Some fictional worlds have a high threshold for entry, but once entered are sharply and mysteriously illuminating. That’s the truth about CJ Hauser’s second novel, Family of Origin.
In this novel, two estranged half siblings, children of a brilliant but erratic scientist named Ian Grey, meet at a privately owned Gulf Coast island—a former 1960s commune named Leap’s Island. They are there to retrieve Ian’s personal belongings and his secretive scientific research after he drowned swimming in the Gulf. Elsa, a mid-30s grade-school teacher who lives with her mother in Minnesota, and Nolan, her younger half sibling who works in online PR for the San Francisco Giants, enter a disorienting world where Baby Boomer-era scientists and a cultish science-fiction writer have come to investigate “Reversalism,” a theory about the undowny bufflehead, a duck that seems to be devolving, surrendering its evolutionary advantage. They hope to prove that evolution has started running backward.

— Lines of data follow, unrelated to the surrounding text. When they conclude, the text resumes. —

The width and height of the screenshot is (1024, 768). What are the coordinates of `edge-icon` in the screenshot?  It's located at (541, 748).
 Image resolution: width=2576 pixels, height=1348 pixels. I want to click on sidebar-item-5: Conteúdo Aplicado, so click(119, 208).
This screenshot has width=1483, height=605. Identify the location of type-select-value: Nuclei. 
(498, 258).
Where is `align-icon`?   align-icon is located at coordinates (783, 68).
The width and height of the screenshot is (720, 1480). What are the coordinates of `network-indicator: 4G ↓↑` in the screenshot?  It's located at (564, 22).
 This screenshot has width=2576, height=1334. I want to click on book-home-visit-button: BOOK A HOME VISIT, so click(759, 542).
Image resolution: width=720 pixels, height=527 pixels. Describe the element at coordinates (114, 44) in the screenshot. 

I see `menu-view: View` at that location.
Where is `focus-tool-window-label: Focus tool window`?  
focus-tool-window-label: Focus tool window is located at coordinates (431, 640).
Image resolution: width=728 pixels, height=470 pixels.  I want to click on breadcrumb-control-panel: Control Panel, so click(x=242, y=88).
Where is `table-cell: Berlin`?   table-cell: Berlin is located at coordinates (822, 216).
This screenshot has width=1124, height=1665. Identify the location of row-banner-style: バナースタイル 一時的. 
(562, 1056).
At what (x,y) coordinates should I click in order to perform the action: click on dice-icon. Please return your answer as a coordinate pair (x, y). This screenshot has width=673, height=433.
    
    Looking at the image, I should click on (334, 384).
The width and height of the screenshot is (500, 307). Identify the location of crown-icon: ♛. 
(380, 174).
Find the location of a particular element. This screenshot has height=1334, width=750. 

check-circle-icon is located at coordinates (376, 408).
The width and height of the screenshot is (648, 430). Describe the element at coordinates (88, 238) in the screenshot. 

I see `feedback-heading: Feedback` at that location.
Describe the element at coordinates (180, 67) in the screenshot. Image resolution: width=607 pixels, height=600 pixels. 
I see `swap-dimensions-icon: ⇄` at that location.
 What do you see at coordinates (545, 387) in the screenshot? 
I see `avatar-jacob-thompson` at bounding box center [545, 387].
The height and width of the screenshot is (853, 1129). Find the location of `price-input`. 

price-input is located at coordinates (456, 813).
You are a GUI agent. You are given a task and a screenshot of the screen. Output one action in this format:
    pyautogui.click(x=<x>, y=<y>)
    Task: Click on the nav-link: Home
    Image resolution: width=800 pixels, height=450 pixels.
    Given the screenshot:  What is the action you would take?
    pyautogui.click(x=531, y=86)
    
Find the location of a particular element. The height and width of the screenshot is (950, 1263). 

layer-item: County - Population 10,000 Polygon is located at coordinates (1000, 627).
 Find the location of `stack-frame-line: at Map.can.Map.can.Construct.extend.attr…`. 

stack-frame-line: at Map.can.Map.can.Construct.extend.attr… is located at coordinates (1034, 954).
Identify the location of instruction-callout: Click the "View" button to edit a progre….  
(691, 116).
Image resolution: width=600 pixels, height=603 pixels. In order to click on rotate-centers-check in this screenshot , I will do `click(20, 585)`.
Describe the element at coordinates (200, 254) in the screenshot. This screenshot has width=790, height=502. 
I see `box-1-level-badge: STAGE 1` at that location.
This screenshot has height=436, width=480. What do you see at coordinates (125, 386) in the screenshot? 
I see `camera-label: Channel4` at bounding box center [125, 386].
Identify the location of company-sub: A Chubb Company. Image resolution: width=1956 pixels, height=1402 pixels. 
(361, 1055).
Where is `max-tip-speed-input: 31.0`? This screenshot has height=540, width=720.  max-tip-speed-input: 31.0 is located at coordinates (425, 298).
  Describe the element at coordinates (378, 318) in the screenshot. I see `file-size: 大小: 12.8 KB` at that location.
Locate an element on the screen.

Elsa and Nolan have a difficult, charged—even sexually charged—relationship that resolves into clearer focus as the narrative moves alternatively from the present into memories of the past and back again to the present. Her father divorced her mother when Elsa was 8, and she has always felt abandoned and resentful of her younger sibling because of how she was displaced. In a scene from their early history, she crawls behind 4-year-old Nolan into a brushy wilderness and then abandons him in a dry, shallow well he is too small to climb out of. As an unhappy adult, she plans to escape the misery of her current confusion and join a program to colonize Mars. Nolan, whose history we learn less about, arrives on the island with a kind of rational passivity, feeling dismissed and dominated by his older sister. Both feel alienated from each other and the adult world, less capable than their parents and trapped by their histories. In the week they spend on the island, they do come to at least a partial resolution—maybe even a sense of being freed from the past.
At times the storyline of Family of Origin creaks and groans and seems overly intricate. But sentence by sentence, Hauser is a sharp and often witty observer of human behavior. She brilliantly portrays some of the central issues of contemporary life, particularly issues for the lives of millennials. And she raises provocative questions about how contemporary human beings will survive and make full lives for themselves in the future.
In the end, Family of Origin is worth a serious read and some serious thought.